Several multivariate tests are available for repeated-measures designs. They include the Hotelling-Lawley Trace test, the Pillai-Bartlett Trace test, and the Wilks lambda test. There are also several univariate approaches that could treat repeated measures. The choice of the most powerful statistical test depends on the specific study design and the hypothesis of interest. In our example, we chose the Hotelling-Lawley Trace test, which is recommended for many repeated-measures designs. A detailed discussion of the guidelines for choosing a statistical test for sample-size calculation is available on the GLIMMPSE Web site. The type I error rate is set at 0.05 for our sample-size calculation.

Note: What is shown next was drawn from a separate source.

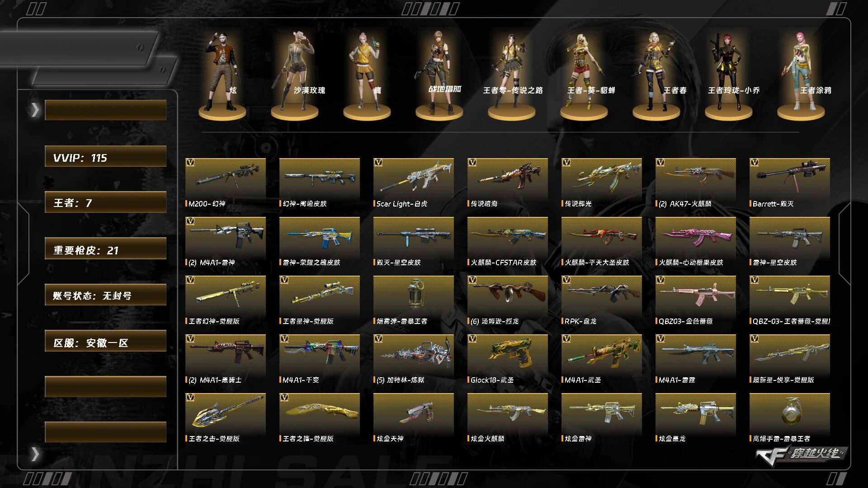Click the 区服: 安徽一区 server label
The image size is (868, 488).
(x=105, y=341)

Specify the mean values . Next, the researcher needs to specify the expected mean values for the response variable in each treatment group at each time point. In the study being planned, the researcher expects that the overjet reduction rate with the headgear appliance will be on average 0.3 mm per month. In addition, the researcher considers a clinically important difference to be an average overjet reduction rate of 0.35 mm per month using the Twin-block appliance. Because of the randomization of treatment, we assume that the average overjet at baseline is the same for the 2 treatment groups. Therefore, we input the expected baseline overjet reduction values at 0 for both treatment groups. At 6 months, the expected overjet reduction values are 0.3 × 6 = 1.8 mm for the headgear group, and 0.35 × 6 = 2.1 mm for the Twin-block group. Following the same computation routine, the expected overjet reduction values are 3.6 and 4.2 mm at 12 months, and 5.4 and 6.3 mm at 18 months, for the headgear and Twin-block groups, respectively. For this example, we provide the overjet reduction values instead of the actual overjet values because the former are slightly easier to specify. Providing the actual overjet values will yield the same sample-size value as long as the expected reduction rates are the same.

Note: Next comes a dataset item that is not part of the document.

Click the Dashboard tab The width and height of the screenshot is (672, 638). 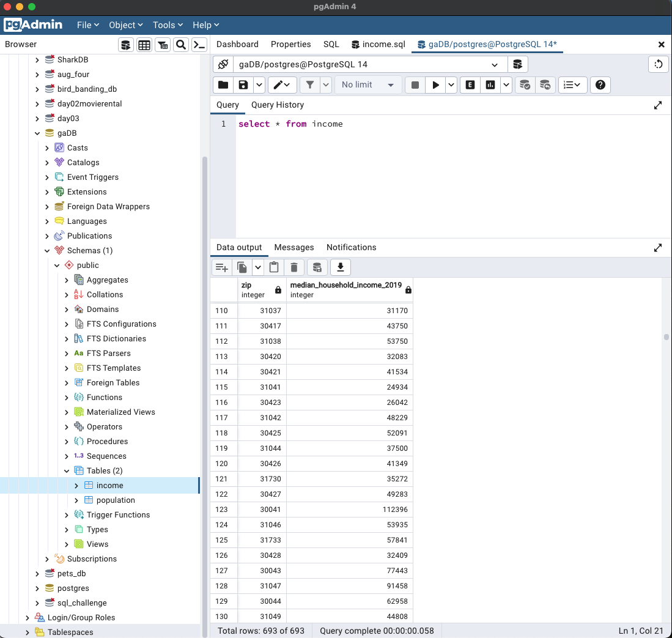(237, 44)
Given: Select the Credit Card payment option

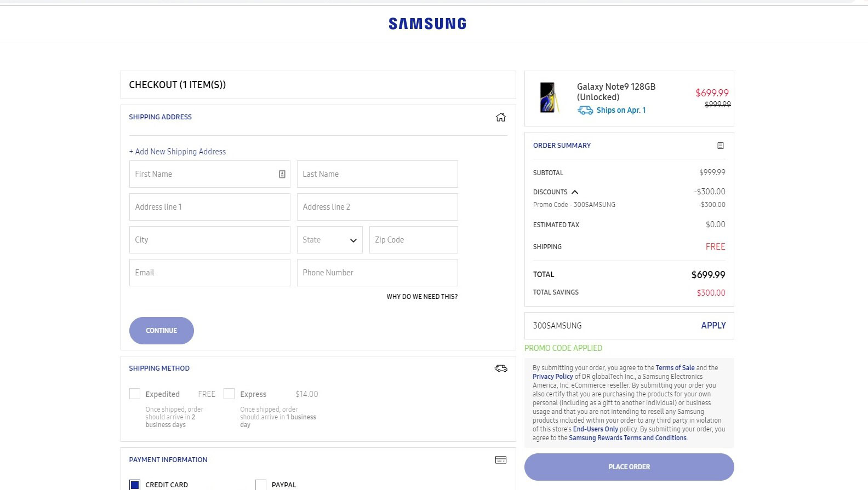Looking at the screenshot, I should [135, 485].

Specify the standard deviations and correlations . It is assumed that the standard deviations of overjet measurements range from 0.5 to 1.2 mm. To be conservative, we chose 1.2 mm as the input for sample-size calculation. For correlations, we chose to use a linear exponent first-order autoregressive pattern for estimation. The researcher estimates the correlation between 2 overjet measurements that are 6 months apart to be 0.7. Assuming a conservative decay rate of 0.5, we input 0.7 under “Base Correlation” and 0.5 under “Decay Rate” in GLIMMPSE. After specifying the 2 parameters required by the linear exponent first-order autoregressive model, the estimated correlations are generated. The researcher should examine the estimated correlations and adjust the decay rate to find the most suitable correlation pattern for the study being planned.